Raw data:
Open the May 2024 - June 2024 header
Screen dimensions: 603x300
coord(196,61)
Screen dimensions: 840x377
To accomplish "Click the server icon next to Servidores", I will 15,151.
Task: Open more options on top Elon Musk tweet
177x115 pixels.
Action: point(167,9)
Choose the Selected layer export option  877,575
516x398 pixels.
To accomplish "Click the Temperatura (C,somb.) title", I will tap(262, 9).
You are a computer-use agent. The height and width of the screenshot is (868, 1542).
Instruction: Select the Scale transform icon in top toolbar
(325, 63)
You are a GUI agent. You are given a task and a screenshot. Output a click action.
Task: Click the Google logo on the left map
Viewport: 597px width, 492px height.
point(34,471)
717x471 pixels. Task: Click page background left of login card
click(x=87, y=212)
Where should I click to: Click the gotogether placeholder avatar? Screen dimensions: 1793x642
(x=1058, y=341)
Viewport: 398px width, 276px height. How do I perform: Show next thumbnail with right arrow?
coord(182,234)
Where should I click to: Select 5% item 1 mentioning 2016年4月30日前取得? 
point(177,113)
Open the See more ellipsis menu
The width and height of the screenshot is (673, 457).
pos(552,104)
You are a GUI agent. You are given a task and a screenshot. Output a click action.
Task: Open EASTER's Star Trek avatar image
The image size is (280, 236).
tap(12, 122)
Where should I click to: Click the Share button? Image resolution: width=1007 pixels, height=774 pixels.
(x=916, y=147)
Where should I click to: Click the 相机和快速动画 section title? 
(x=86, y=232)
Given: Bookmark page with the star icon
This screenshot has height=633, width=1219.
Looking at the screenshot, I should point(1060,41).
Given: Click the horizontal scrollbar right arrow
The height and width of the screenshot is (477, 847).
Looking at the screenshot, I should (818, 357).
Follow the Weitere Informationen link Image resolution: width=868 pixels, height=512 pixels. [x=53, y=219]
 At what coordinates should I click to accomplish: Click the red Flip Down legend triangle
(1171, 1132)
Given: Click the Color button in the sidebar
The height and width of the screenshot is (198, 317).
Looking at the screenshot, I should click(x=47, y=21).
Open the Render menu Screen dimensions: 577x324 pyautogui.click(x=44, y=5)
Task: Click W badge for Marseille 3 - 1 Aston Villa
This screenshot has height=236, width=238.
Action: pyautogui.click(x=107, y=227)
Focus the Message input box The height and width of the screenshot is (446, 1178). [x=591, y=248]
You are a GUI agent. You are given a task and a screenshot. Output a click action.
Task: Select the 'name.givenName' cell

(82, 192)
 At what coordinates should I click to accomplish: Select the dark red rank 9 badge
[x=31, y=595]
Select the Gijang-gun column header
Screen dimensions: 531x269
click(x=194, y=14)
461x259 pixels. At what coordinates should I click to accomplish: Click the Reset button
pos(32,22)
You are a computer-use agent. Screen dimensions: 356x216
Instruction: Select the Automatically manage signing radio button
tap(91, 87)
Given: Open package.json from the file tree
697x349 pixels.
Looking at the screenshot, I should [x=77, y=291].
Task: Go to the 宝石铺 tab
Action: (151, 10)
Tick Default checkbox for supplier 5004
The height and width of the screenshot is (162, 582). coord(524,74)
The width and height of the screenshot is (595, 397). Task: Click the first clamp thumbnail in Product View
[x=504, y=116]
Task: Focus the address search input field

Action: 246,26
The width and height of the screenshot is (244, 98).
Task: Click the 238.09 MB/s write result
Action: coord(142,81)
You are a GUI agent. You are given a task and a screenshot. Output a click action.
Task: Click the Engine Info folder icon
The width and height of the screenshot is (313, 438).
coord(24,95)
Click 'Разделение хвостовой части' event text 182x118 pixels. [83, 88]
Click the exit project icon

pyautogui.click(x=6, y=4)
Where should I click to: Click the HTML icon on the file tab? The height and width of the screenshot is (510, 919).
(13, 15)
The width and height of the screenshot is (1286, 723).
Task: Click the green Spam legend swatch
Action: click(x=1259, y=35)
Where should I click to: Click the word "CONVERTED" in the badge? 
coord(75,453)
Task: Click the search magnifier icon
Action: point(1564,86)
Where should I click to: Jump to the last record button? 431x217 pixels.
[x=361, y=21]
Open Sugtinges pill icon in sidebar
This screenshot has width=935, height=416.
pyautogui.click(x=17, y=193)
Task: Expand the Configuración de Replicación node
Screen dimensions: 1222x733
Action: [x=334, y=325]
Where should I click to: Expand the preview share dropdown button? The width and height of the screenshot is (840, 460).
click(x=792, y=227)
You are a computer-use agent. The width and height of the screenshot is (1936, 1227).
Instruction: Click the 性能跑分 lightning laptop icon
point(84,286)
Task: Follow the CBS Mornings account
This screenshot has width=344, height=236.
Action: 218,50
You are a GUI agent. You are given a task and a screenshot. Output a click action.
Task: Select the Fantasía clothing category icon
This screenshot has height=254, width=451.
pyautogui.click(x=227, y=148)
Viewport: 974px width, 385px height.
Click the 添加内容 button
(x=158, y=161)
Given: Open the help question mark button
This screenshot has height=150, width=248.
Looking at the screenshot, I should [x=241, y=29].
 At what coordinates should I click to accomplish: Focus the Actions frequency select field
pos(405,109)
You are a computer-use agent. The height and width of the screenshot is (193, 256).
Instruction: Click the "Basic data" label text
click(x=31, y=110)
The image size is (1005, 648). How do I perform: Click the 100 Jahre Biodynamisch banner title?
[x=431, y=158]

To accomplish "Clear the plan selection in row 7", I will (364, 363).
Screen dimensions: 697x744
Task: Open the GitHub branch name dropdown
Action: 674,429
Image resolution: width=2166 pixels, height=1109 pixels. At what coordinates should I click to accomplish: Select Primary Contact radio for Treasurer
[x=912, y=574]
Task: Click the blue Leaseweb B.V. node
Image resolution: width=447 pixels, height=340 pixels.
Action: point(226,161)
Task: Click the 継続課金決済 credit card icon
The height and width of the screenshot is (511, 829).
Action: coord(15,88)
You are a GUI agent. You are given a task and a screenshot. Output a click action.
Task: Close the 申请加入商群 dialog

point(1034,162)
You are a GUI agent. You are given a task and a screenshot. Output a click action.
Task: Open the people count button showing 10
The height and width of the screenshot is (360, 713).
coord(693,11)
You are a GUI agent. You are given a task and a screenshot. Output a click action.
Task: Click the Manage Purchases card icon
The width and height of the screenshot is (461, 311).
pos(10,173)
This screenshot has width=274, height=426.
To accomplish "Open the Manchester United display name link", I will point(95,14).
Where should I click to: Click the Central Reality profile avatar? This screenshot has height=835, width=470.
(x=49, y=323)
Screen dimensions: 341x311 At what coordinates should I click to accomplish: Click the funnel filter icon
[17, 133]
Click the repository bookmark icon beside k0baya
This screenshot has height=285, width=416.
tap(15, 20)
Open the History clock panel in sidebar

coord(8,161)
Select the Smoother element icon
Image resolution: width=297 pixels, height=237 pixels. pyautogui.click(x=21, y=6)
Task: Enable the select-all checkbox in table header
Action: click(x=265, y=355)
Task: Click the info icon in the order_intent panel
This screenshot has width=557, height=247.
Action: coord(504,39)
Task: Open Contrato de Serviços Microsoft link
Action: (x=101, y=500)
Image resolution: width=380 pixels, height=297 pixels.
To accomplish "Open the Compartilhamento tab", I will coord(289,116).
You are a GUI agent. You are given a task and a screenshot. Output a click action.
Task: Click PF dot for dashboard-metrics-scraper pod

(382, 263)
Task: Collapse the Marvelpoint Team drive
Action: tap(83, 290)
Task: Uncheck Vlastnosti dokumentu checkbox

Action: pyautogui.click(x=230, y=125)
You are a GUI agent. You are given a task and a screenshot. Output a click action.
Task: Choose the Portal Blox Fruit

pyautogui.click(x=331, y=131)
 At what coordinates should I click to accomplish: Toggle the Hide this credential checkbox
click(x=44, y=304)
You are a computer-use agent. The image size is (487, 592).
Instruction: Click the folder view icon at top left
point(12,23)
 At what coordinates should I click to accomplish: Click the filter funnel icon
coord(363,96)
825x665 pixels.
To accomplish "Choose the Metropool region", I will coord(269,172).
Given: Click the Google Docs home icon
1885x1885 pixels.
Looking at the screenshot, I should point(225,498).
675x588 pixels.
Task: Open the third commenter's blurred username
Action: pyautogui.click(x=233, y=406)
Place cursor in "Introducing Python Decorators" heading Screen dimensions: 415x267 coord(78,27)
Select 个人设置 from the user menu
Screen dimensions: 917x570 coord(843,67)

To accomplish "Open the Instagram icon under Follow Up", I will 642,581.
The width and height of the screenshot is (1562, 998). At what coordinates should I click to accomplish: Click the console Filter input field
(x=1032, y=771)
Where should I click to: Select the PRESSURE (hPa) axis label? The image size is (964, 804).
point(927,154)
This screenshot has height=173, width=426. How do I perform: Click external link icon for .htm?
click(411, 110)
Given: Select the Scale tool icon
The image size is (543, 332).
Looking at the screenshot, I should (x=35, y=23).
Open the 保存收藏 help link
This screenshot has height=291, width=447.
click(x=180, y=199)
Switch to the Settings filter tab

What to work on: Which lines in the items above contain the word "Google", matching its capitalization exactly? Copy each of those lines.

Result for this task:
Task: Click the Google logo on the left map
Given: Click the Google Docs home icon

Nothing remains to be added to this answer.